Tomorrow evening marks exactly two years since Mark and I went upstairs together for a quick husband-and-wife congress, and only one of us came down again. (Alive that is. The other was in a body bag. Does that count?)
They tell me it gets easier. Even people who have lost their spouses tell me this, and they are generally the only people I am prepared to believe.
In fact, I had a text from one of my widow phone-a-friends last night testifying to this very fact.
“It gets easier with time. Honest.”
But my response was:
“I know you’re right. But it doesn’t feel like it should, though.”
What I meant, of course, is that it feels disloyal, somehow, for ‘things to get easier.’ This is a pointless sentiment, I know, yet I find it tempers almost everything I do.
Because certain things have got easier.
I am no longer wandering about in the mist of disbelief – I’m living again. I can feel the rush of the wind, the warmth of a tentative north-east sun, the pot-holes in the pavement beneath my feet.
I am enjoying the occasional, sometimes difficult-to-reconcile, company of another man.
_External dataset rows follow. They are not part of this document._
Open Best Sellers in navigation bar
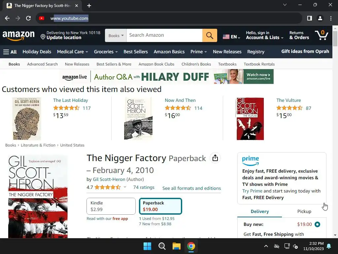The image size is (338, 254). (136, 52)
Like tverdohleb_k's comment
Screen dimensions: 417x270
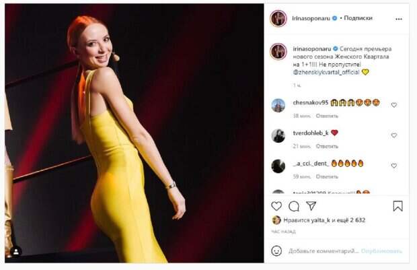pos(394,135)
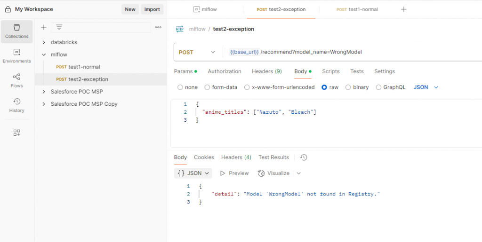Choose the GraphQL body type

tap(379, 87)
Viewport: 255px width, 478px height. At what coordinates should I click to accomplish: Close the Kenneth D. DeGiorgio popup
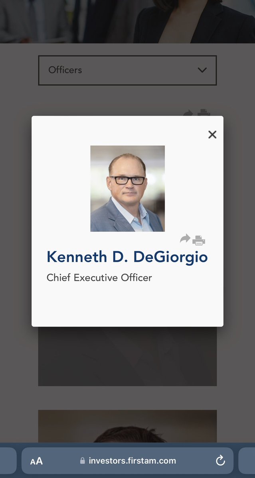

And surely the barometer of whether things are improving: I am able to get affronted about trivial shit again. (Did Khloe Kardashian REALLY blow Kanye’s engagement surprise for Kim? I mean, like, what is her problem??)
But each time I have these moments of reprieve, it’s as if grief’s thumb reaches out from behind the silver-lined cloud and lodges itself into my forehead.
I guess this is because the reality of Mark’s death – the fact that He is no longer here, and never will be again – doesn’t, and shouldn’t, get easier. Unlike Kardashian tales of, like, whoa!, His death is a genuine fucking affront.
And be it two years or twenty years from the moment we climbed those stairs, it always will be.